Hello, hello, and good day fellow super nerds. This week was my second week working at the Marine Science Research Building in Santa Barbara, California. I could go off on this blog about how I had to suck up urchin feces with a large straw but I will save you the stomach juices. Misleadingly, it was actually a very opportunistic and educational work week filled with a lot of data collection.
Monday consisted of urchin assessment. I measured the diameter and weight of all 15 red urchins and all 15 purple urchins that we will be feeding over the next two weeks. A caliper – a handheld measurement device – was used to perform these measurements. Unfortunately, one grad student working towards a Ph.D. in Marine Biology, one undergraduate at Oklahoma University studying botany and currently writing a book, and one Pinhead, did not have enough combined brain power to catch on. We ended up lugging an 80-pound cooler filled with urchins up and down the lab stairs multiple times before Katrina finally realized we could just do all of the measurements in the sea urchin holding room. This was a rough epiphany at the moment but I believe the character building that we endured was priceless.
Onto our algae. We actually received another species of algae that we integrated into our experiment this week. Cystoseira is a species of rockweed also naturally consumed by the two species of urchins. Before we let any of the urchins feed, we had to take samples of Cystoseira and the other 5 species of algae to the dehydrator. Next week, after all of the algae is completely dehydrated, we will grind it into a fine powder for CHN analysis. 40-gram bunches of each species of algae were also necessary in order to start the urchin feeding process. Each urchin must have identical algae availability to begin experimentation. After inserting all of the
algae into each urchin holding tank, the experiment was officially underway. Although the experiment had started, the data collection did not stop here. We needed to cut dog-bone shaped samples out of all the seaweed we had left. These would be sent to the analytical lab for an elasticity test.
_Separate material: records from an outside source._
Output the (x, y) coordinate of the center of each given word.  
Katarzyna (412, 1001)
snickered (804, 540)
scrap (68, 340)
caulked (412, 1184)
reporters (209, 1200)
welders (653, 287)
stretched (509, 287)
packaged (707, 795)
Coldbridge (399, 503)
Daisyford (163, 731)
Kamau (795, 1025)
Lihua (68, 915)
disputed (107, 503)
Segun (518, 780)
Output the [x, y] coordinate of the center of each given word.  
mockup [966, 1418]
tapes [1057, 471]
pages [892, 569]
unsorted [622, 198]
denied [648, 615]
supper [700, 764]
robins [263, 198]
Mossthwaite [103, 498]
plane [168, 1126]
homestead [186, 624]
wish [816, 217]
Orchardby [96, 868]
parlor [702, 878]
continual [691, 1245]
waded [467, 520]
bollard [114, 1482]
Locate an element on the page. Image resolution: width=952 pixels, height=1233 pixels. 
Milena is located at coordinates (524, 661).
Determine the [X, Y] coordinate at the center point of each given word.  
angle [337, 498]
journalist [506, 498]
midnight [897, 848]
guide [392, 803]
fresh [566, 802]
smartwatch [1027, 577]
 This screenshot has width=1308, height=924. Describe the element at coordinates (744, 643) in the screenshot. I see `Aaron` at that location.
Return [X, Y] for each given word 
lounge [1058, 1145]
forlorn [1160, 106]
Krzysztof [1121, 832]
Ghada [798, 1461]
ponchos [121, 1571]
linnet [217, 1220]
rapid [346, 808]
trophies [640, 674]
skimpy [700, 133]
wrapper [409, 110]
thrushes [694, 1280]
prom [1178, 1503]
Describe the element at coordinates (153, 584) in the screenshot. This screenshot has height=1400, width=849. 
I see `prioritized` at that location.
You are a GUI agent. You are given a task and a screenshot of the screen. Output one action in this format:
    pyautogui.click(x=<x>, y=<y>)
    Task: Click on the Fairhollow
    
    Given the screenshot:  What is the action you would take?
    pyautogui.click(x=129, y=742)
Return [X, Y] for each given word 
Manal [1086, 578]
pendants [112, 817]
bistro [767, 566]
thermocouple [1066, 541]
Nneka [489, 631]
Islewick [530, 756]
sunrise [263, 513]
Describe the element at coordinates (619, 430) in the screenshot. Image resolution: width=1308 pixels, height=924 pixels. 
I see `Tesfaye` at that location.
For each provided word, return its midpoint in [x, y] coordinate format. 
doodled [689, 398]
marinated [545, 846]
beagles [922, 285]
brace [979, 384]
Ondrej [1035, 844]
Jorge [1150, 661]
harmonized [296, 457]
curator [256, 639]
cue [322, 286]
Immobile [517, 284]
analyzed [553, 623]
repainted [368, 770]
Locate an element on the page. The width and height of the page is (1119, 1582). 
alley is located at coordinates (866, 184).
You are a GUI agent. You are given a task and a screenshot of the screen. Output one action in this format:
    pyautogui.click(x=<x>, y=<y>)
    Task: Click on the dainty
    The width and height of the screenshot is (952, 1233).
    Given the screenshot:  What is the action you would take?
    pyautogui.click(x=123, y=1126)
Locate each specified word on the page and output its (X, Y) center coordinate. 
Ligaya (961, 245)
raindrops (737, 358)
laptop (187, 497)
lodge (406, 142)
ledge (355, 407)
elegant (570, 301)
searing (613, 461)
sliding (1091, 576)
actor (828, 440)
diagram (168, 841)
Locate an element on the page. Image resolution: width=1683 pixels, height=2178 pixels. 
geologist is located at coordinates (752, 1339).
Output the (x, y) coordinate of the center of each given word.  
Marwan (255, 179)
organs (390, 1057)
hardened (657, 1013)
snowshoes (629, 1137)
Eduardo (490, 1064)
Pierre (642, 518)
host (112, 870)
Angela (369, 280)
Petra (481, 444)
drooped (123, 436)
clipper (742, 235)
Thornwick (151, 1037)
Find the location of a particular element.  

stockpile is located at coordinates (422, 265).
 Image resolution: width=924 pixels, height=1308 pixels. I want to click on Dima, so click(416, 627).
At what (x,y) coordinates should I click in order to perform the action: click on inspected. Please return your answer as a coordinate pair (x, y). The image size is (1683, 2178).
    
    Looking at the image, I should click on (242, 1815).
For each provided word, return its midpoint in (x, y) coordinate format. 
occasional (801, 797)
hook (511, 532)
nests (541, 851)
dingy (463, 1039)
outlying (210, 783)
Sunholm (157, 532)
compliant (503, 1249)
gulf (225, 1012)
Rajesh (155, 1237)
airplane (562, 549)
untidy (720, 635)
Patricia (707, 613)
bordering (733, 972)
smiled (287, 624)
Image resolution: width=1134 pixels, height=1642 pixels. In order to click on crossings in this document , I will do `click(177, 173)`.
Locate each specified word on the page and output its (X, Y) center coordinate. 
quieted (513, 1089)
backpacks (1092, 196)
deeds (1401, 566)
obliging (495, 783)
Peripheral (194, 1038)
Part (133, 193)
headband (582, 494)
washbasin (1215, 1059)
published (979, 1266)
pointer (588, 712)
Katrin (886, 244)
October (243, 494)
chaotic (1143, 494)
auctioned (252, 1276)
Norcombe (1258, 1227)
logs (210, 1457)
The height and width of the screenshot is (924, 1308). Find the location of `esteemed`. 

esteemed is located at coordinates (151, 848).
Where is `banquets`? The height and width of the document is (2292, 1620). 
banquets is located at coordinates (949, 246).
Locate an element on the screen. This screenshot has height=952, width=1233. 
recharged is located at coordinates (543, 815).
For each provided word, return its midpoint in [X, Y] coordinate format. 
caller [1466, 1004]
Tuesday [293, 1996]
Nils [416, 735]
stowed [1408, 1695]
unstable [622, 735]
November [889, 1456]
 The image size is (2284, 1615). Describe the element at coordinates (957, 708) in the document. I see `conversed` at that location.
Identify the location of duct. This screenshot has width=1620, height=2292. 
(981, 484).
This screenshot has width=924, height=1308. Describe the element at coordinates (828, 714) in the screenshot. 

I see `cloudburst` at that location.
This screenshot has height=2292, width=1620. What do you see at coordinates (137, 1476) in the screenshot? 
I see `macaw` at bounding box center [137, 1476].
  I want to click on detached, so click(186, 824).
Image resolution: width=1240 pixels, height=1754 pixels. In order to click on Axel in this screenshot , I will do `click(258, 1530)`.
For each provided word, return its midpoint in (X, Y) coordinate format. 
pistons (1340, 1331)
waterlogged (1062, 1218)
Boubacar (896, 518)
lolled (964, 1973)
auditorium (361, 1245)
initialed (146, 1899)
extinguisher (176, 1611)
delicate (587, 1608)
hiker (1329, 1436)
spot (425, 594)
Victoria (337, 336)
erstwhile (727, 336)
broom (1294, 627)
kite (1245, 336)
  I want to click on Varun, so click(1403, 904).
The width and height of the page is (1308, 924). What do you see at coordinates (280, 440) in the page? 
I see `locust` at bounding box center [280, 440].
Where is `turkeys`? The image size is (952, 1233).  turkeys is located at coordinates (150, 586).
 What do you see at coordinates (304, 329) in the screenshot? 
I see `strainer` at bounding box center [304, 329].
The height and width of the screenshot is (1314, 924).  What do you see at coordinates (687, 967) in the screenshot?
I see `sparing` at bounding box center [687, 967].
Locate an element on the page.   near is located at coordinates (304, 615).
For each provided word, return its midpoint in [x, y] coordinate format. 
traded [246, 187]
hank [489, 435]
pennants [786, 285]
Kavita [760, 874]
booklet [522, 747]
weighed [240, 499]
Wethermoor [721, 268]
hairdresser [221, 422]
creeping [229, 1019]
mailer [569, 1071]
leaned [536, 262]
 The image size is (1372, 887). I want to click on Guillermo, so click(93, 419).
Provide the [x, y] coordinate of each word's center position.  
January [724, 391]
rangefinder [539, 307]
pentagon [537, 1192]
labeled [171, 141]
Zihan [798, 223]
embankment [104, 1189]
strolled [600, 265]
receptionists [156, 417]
Katrina also brought in new urchins for a second experiment we will start this next Wednesday. Since these urchins were fresh out of the ocean, they were heavily excreting. So heavily, that the water was becoming uninhabitable. We had to do something about the murky water, and since I was finished with data collection, I was nominated for the duty. There was a long plastic tube that I had to siphon the water out of the tub with. To be completely honest, some of the water got into my mouth, but I started the siphon near the seawater entrance so it was the freshest and least contaminated that did. Repulsive, repulsive, repulsive.
After a small spiel about urchin defensome and gene sequencing, I finished the week learning about a program we will use to analyze our experimental results. Rstudio is a widely used coding application among ecologists and the one that everyone in the Marine Science Research Building utilizes. I practiced using Rstudio by graphing all of the data sets that we had collected throughout the week.
When not collecting data this week, Bryce and I spent some time at the movies, some time floating in
large donuts, and lots of time on the tar-sand beaches where the tar is absolutely relentless. We would return after only a couple of hours on sunbathing and spend 45 minutes in the shower scrubbing the black gunk off of our flesh. I ended up using an entire jar of peanut butter just for tar-scrubbing. It was surprisingly effective and exfoliating with all of the peanut chunks.
The week came to an end at the cinema in downtown Goleta where Bryce and I watched the 9:50 horror, Crawl. Great idea but terrible execution. 6/10.